**ÉNONCÉ DU PROBLÈME**
Recopiez intégralement le passage sur les sols des terroirs de Bourgogne, sans changer le moindre caractère.

___ EXTRAIT DU DOCUMENT ___

Pour illustrer notre propos, nous avons choisi la région Bourgogne, en raison de son monocépage et de son unité géologique (calcaire du Jurassique). En effet, dans celle région, la différence de goût observée entre deux vins de même appellation ne peut-être due qu’au sol surtout lorsque les deux vins sont vinifiés par le même vigneron.
Caractéristiques physiques des sols des terroirs
La texture
Les approches classiques granulométriques n’ont jamais servi à caractériser un terroir. En Bourgogne, par exemple, deux clos peuvent présenter la même granulométrie et produire des vins différents: Latricière et Chapelle Chambertin par exemple. Par contre, les sols possèdent une caractéristique remarquable: la surface spécifique de leurs argiles. C’est à dire la surface totale déployée par les feuillets d’un gramme d’argile. Les études que nous avons effectuées sur les Côtes de Nuits et Côtes de Beaune semblent indiquer trois choses:
– Le sol de chaque cru se caractérise par une surface spécifique qui lui est propre.

___ ENREGISTREMENTS CONSERVÉS ___

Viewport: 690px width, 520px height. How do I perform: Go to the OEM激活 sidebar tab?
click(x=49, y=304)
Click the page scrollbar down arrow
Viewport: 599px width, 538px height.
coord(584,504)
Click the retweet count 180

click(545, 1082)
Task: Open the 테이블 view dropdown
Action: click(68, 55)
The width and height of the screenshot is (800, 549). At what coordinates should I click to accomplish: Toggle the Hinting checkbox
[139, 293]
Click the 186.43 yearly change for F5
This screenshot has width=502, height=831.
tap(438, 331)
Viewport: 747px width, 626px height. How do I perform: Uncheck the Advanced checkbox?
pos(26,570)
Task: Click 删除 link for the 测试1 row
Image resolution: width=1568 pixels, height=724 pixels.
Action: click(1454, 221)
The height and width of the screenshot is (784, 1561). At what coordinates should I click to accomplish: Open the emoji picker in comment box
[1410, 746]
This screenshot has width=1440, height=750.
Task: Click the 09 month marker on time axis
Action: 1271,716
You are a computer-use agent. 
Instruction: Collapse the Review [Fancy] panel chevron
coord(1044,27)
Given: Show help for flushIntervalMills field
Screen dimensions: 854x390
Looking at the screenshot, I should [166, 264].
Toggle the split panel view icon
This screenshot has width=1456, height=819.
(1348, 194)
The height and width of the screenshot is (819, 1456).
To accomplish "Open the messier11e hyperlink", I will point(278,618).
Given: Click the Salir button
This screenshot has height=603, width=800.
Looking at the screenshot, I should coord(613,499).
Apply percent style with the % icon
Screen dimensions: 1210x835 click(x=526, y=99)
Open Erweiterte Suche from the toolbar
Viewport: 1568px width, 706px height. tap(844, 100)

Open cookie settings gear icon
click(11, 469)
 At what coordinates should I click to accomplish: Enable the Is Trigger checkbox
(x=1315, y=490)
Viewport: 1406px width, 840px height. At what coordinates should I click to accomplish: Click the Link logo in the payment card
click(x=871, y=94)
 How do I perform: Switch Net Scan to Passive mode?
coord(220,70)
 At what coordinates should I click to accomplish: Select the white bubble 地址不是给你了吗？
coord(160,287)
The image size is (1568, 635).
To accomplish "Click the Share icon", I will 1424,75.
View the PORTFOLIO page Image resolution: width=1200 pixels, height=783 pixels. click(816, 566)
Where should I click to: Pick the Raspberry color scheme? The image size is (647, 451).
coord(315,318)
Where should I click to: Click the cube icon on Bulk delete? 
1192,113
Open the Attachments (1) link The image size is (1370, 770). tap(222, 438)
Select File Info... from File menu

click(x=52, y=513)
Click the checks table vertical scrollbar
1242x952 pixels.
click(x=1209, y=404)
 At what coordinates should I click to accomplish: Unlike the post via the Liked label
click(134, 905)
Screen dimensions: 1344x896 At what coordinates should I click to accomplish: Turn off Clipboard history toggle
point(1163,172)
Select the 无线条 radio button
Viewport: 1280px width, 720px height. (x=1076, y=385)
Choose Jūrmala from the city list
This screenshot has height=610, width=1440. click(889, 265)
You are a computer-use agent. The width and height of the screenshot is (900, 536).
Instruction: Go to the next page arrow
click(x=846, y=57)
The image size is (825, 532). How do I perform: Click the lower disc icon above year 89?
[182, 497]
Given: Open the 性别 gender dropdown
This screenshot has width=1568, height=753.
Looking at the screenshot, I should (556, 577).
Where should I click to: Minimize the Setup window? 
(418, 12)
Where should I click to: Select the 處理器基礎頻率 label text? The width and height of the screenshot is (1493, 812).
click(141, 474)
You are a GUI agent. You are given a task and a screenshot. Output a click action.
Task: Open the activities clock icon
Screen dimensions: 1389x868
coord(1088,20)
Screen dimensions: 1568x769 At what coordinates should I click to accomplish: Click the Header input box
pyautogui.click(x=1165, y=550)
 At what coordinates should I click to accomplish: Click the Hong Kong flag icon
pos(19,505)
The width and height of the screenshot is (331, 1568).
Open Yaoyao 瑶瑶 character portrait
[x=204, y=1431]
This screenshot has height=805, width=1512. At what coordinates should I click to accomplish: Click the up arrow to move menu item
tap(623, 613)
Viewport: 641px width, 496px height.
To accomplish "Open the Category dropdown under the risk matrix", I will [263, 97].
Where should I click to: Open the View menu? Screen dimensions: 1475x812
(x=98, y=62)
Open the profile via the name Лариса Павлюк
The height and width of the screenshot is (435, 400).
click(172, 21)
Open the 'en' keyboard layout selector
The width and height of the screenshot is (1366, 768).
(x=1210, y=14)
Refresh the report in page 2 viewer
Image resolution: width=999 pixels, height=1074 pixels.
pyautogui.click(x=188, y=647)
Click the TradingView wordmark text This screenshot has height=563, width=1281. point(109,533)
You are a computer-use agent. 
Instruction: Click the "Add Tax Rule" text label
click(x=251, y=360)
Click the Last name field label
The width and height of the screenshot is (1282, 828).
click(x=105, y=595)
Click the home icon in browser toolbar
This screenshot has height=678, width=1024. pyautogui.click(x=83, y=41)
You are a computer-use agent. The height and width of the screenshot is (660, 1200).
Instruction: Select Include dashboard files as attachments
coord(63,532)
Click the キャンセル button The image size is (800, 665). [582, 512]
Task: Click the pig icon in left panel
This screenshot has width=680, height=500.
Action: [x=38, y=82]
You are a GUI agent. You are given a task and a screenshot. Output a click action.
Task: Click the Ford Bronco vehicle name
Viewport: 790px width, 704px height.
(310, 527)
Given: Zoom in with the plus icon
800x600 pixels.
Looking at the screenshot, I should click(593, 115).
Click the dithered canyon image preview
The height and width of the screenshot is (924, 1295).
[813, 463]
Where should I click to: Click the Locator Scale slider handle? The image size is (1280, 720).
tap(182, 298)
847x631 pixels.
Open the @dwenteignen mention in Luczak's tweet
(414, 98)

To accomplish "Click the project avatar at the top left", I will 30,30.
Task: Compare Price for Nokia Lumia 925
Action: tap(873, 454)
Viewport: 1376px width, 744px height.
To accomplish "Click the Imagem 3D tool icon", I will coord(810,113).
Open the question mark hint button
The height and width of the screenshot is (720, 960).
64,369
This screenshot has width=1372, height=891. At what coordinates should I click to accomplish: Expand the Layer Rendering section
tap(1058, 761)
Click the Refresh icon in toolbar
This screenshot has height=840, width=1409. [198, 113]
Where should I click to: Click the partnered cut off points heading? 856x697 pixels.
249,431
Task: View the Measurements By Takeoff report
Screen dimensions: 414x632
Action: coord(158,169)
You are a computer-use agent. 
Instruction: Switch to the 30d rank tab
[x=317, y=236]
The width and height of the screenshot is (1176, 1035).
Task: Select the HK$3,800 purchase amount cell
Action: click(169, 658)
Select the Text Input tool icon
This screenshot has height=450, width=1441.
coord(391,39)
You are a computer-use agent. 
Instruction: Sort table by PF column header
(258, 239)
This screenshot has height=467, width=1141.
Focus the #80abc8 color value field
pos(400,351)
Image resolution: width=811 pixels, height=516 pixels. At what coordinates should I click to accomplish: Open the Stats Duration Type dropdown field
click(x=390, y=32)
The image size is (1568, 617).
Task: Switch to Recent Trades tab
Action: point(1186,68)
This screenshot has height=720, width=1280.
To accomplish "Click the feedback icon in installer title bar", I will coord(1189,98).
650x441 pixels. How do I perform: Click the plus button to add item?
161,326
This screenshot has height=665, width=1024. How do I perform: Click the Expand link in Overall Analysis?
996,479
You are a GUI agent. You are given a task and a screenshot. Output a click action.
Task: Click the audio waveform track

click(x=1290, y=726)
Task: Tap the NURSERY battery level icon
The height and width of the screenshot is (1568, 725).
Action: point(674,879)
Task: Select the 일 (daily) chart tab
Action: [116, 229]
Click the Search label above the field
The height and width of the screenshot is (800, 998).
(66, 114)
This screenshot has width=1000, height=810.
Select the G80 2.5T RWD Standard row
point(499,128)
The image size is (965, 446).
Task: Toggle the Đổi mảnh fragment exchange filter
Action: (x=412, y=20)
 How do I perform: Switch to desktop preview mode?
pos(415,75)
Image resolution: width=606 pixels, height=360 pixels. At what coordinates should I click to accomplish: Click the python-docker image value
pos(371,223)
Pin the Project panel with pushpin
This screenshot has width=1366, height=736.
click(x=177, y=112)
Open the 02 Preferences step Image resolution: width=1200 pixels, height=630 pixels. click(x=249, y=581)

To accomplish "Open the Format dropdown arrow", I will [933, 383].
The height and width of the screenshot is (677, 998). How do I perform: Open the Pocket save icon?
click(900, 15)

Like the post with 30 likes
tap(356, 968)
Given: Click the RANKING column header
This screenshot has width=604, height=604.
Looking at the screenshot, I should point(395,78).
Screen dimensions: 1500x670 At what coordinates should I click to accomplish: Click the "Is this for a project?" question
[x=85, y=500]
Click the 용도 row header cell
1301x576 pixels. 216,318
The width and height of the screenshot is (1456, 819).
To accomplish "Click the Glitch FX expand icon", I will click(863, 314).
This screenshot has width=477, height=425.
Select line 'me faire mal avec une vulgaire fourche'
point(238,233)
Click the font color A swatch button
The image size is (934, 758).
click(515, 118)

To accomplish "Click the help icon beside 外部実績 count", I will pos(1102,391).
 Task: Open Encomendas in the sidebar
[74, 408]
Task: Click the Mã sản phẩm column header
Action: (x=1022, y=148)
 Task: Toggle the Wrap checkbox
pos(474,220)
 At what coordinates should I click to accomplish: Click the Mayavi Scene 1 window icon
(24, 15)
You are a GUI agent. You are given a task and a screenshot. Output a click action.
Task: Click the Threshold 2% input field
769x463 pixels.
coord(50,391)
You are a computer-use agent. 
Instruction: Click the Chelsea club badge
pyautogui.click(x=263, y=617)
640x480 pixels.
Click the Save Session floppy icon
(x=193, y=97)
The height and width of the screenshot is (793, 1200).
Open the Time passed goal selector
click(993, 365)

___

**CORRIGÉ PROPOSÉ**
Pour illustrer notre propos, nous avons choisi la région Bourgogne, en raison de son monocépage et de son unité géologique (calcaire du Jurassique). En effet, dans celle région, la différence de goût observée entre deux vins de même appellation ne peut-être due qu’au sol surtout lorsque les deux vins sont vinifiés par le même vigneron.
Caractéristiques physiques des sols des terroirs
La texture
Les approches classiques granulométriques n’ont jamais servi à caractériser un terroir. En Bourgogne, par exemple, deux clos peuvent présenter la même granulométrie et produire des vins différents: Latricière et Chapelle Chambertin par exemple. Par contre, les sols possèdent une caractéristique remarquable: la surface spécifique de leurs argiles. C’est à dire la surface totale déployée par les feuillets d’un gramme d’argile. Les études que nous avons effectuées sur les Côtes de Nuits et Côtes de Beaune semblent indiquer trois choses:
– Le sol de chaque cru se caractérise par une surface spécifique qui lui est propre.